▶ _Document text_:
------------

The opinion of the court was delivered by: Thomas J. McAVOY Senior United States District Judge


Plaintiff Richard J. Connolly commenced the instant action pursuant to 42 U.S.C. § 1983 alleging claims of false arrest, malicious prosecution, and the use of excessive force in connection with his arrest and prosecution. Presently before the Court is Defendants' motion for summary judgment pursuant to Fed. R. Civ. P. 56 seeking dismissal of the Complain in its entirety. Plaintiff opposes the motion.


On August 7, 2008, Plaintiff was at a friend's house for dinner. Sometime thereafter, Plaintiff left his friends house and proceeded to drive on the New York State Thruway. Plaintiff entered the Thruway at Exit 21 at approximately 11:40 p.m. At approximately 11:45 p.m., the toll collector radioed the Thruway dispatcher and reported that a northbound red Subaru bearing license plate DVT7533 was being operated in an erratic manner and identified the situation as a possible "1192" or driving while intoxicated ("DWI").

Plaintiff ultimately ended up on the Thruway heading south. Plaintiff pulled into the southbound New Baltimore Service Area parking lot so he could use the restroom and get a cup of coffee. Unsure whether the service area was open, Plaintiff remained in his car with the motor running to see whether anyone came out of the building. Plaintiff remained in his vehicle for approximately thirty minutes.

Defendant New York State Trooper Joseph Calvanese heard the radio transmission concerning the red Subaru. At 11:57 p.m., Calvanese responded that he had located the red Subaru at the New Baltimore Service Area.*fn1 Calvanese noted that Plaintiff was not in a parking space, but was positioned over the parking lines in the parking lot with the engine running. Calvanese asked Plaintiff if he knew why he had been pulled over, to which Plaintiff replied, "[y]ou didn't; I've been sitting her about a half an hour now." Calvanese responded that Plaintiff smelled like alcohol and inquired whether Plaintiff had been drinking. Calvanese further claims that he observed Plaintiff's eyes to be glassy and his speech slurred. Plaintiff admitted to drinking one beer at approximately 5:00 or 6:00 p.m.

Calvanese directed Plaintiff to exit the vehicle. Plaintiff responded that he had a brain injury, was partially paralyzed on one side, and, among other things, could not walk.*fn2

Due to Plaintiff's injuries, he was unable to perform various standard field sobriety tests. Calvanese did have Plaintiff touch his right thumb to the fingers on his right hand while indicating which digit he was touching and recite the alphabet. The parties dispute whether Plaintiff passed these tests. Calvanese also asked Plaintiff to blow into a small hand held device. Plaintiff complied to the best of his ability. Plaintiff claims that the device registered a blood alcohol content of 0.0%. Calvanese, on the other hand, states that, based on the device's design, the person taking the test cannot see the results. While Plaintiff was blowing into the machine, Calvanese cursed at Plaintiff, asked whether Plaintiff was "a fucking retard," and placed Plaintiff under arrest.

------------

▶ _Work to do_: Please give the approximate time the plaintiff entered the Thruway at Exit 21, according to the court opinion. You won't need the data for this.

------------

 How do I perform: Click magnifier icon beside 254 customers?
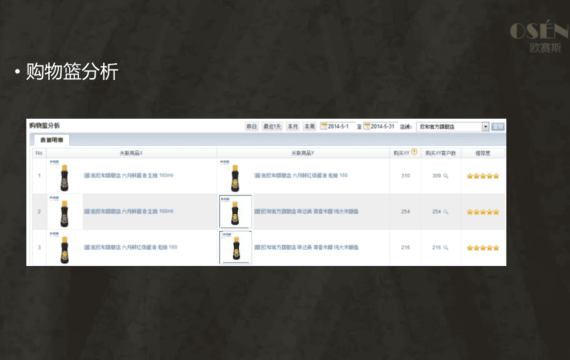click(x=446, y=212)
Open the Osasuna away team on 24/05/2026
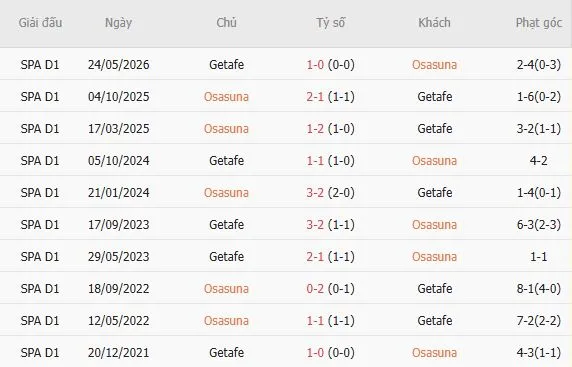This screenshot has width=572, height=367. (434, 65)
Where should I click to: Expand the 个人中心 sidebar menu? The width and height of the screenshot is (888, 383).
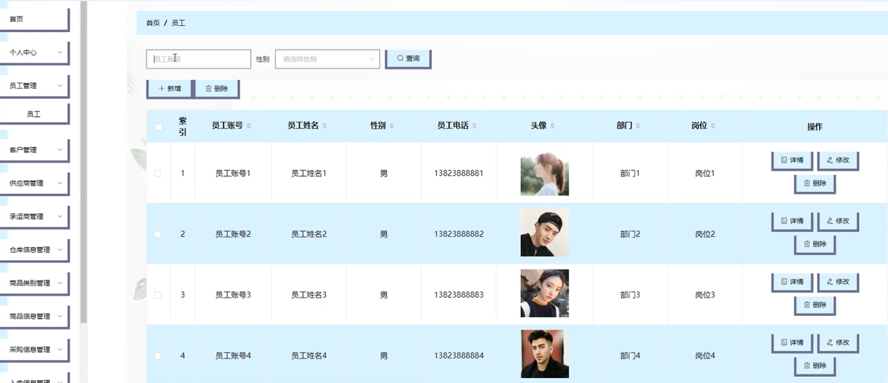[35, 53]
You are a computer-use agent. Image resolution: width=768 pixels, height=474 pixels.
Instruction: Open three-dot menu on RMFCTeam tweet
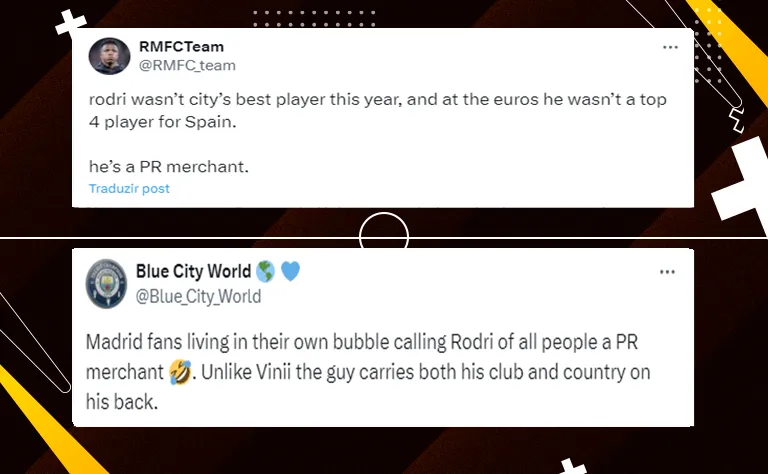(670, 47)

------------

▶ _The completed task_: At approximately 11:40 p.m.